Peut-on imaginer scénario plus cynique ? D’un côté, on proclame un accord imminent ; de l’autre, on détruit militairement ceux-là mêmes à qui l’on demande de le ratifier. Ce n’est pas une coïncidence. C’est un guet-apens méthodiquement construit, qui combine la pression publique d’un président américain et l’action létale d’une armée israélienne.
Un tel piège dépasse la simple inconvenance diplomatique : il entre dans le domaine du complot contre la paix. Car qu’est-ce que négocier, sinon accepter de parler avec son adversaire ? Et qu’est-ce que bombarder son interlocuteur, sinon nier la négociation elle-même, la réduire à une mascarade, une mise en scène destinée à tromper l’opinion mondiale ?
Cette duplicité n’est pas un accident de parcours. Elle s’inscrit dans une logique où les États-Unis se présentent en médiateurs tout en soutenant, directement ou indirectement, les opérations israéliennes. Le résultat est sans équivoque : la paix n’est pas recherchée, elle est piégée.

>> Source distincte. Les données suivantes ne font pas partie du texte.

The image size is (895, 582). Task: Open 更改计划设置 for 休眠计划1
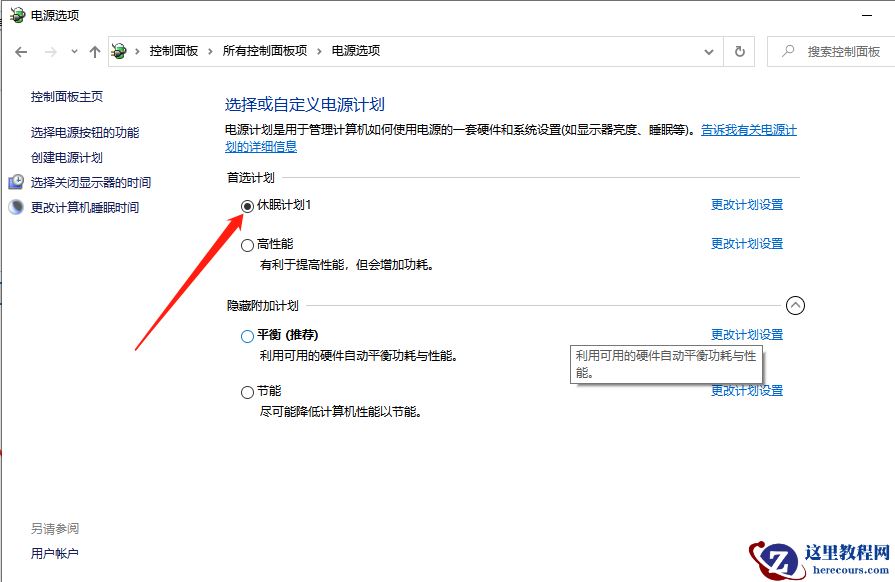[x=749, y=204]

Ci-git le droit international
Au-delà de l’événement lui-même, c’est l’ordre international qui s’effondre. Les institutions censées protéger les peuples et réguler la guerre sont discréditées. La Cour pénale internationale, qui tente d’enquêter sur les crimes de guerre, est sanctionnée, ses juges interdits de visa par Washington. L’autre juridiction humanitaire internationale subit le même sort. Ainsi, non seulement les crimes se multiplient, mais la justice chargée de les juger est elle-même paralysée.

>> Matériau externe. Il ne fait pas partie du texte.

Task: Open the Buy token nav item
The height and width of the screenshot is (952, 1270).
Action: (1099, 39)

Ce n’est plus seulement la loi du plus fort. C’est l’institutionnalisation du mensonge diplomatique : feindre de tendre la main tout en préparant le coup de grâce. Et lorsque cette duplicité est couverte par la première puissance mondiale, elle devient une menace pour l’équilibre de la planète entière.
Le guet-apens de Doha ne doit pas être lu comme un simple épisode local. C’est un signal : celui d’un monde où les négociations de paix deviennent des pièges mortels, où la diplomatie se transforme en arme de guerre, et où la civilisation elle-même se renie.
À ce rythme, nul ne peut se bercer d’illusions : l’effondrement du droit international entraînera tôt ou tard toutes les nations dans le chaos. Car dans un monde où la paix est piégée, c’est l’humanité entière qui devient l’otage.